Albert Kuntz (1879-1957), ein Neuroanatom der St. Louis University School of Medicine, beschrieb 1927 erstmals einen variablen intrathorakalen Ast zwischen dem N. intercostalis II und dem R. ventralis des N. spinalis I (= N.

intercostalis I). Dieser nach ihm benannte "Kuntz Nerv" vereinigt sich mit dem N. intercostalis I proximal der Stelle, wo dieser seinerseits einen Ast an den Plexus brachialis abgibt (30) und stellt somit einen Bypass zu den Rami interganglionares und Rami communicantes dar. In der Folge wurden (auch zwischen den kaudaleren Interkostalnerven) weitere variantenreiche zusätzliche Faserbündel beschrieben, welche jedoch alle unter dem Begriff

"Kuntz Nerv" subsumiert wurden. In späteren Studien erfolgte der Versuch einer Umbenennung (ANP = alternative neuronal pathway) und Kategorisierung, welche aber uneinheitlich blieb.

Die Kernaussage jedoch ist: Es bestehen zusätzliche "kaudo-kraniale"

Verbindungen, hauptsächlich und am meisten relevant zwischen T2 und T1, jedoch auch zwischen T3 und T2, usw.

Am häufigsten finden sich diese ANPs im 1. ICR, also zwischen T2 und T1, die Angaben schwanken von 46 % (30) bis 95 %, (34) Sie werden absteigend seltener (14 % 3.-5. ICR). (30)

Das Gesamtvorkommen wird mit 68 % (29) bis 86 % (26) angegeben.

Hervorzuheben ist dabei, dass diese Daten auf anatomischen Studien beruhen.

Eine Studie (26) zeigt deutlich: Durch Exploration bei Sektionen fand man 86 % ANPs, bei einer parallel dazu durchgeführten klinischen Studie im Rahmen thorakoskopischer Sympathektomien nur 18 %. Somit kann man davon ausgehen, dass man aberrante Faserbündel intraoperativ in den wenigsten Fällen identifizieren kann.
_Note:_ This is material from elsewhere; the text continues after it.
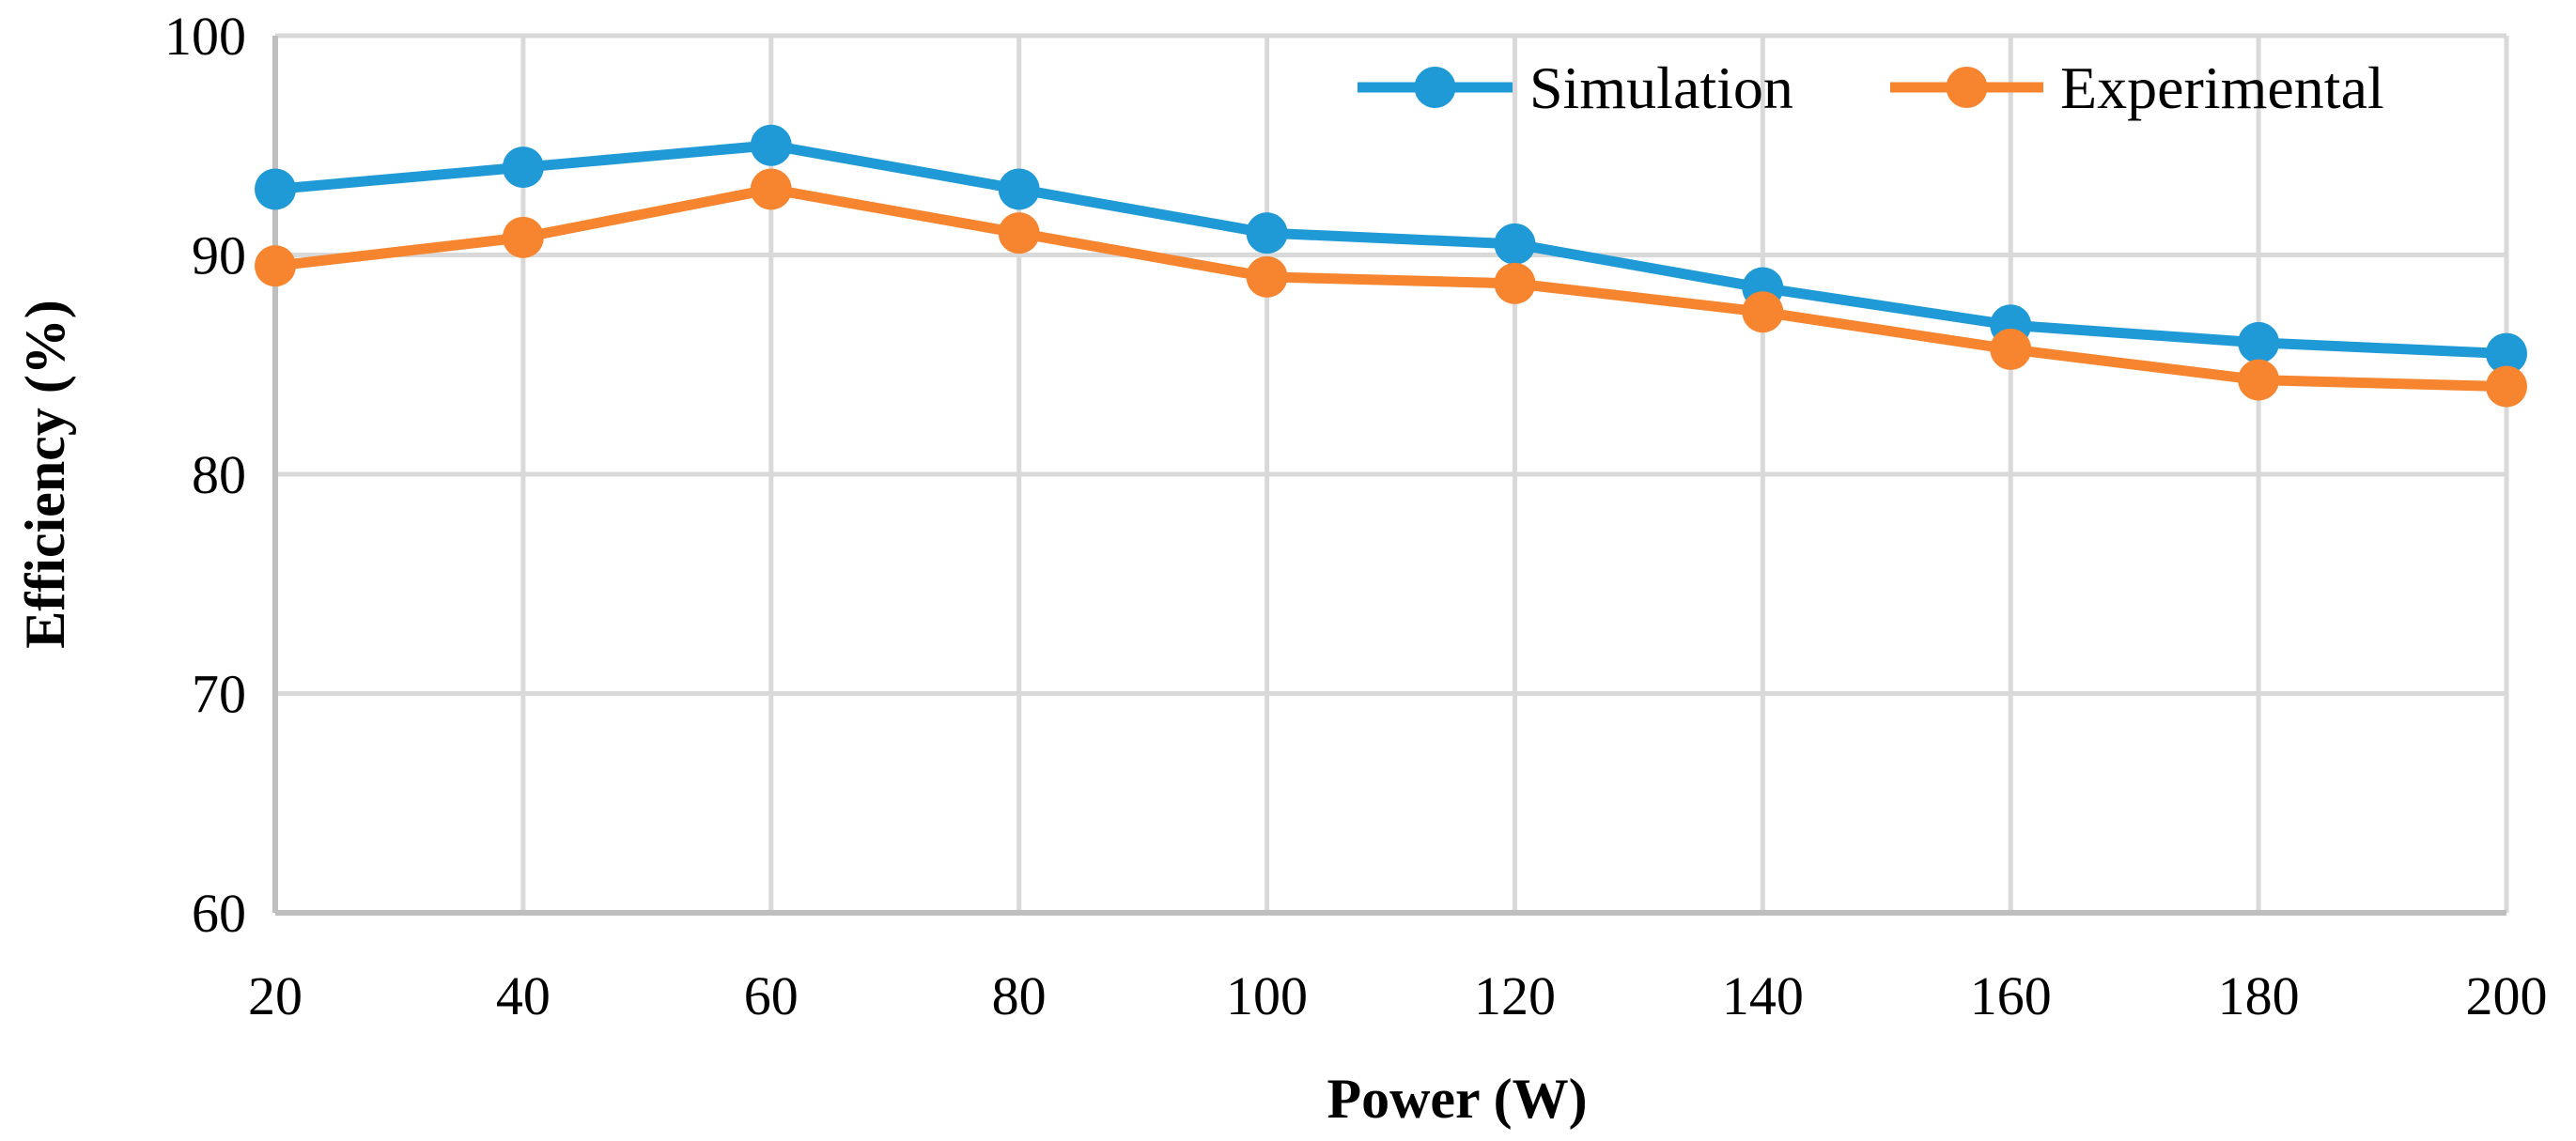 Image resolution: width=2576 pixels, height=1141 pixels. What do you see at coordinates (2259, 996) in the screenshot?
I see `x-tick-label: 180` at bounding box center [2259, 996].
Hinweis kann jedoch eine subpleurale Vene sein, die in 82 % der Fälle parallel zum Kuntz Nerv verläuft und somit eine anatomische Landmarke darstellt. (35)

Die durchschnittliche Entfernung dieser Faserbündel lateral der sympathischen Ganglien beträgt ca. 8 mm, jedoch maximal 30 mm. (26,34)

In sämtlichen sympathischen Zielorganen ist der Neurotransmitter Noradrenalin.

Einzige Ausnahme sind die ekkrinen Schweißdrüsen (Glandulae suderiferae eccrinae). Hier erfolgt die Übertragung wie beim präganglionären Neuron mittels Acetylcholin. (25) Die gesamte restliche glanduläre Sekretion wird parasympathisch gesteuert, (22) der Neurotransmitter des 2. parasympathischen Neurons ist ebenfalls Acetylcholin.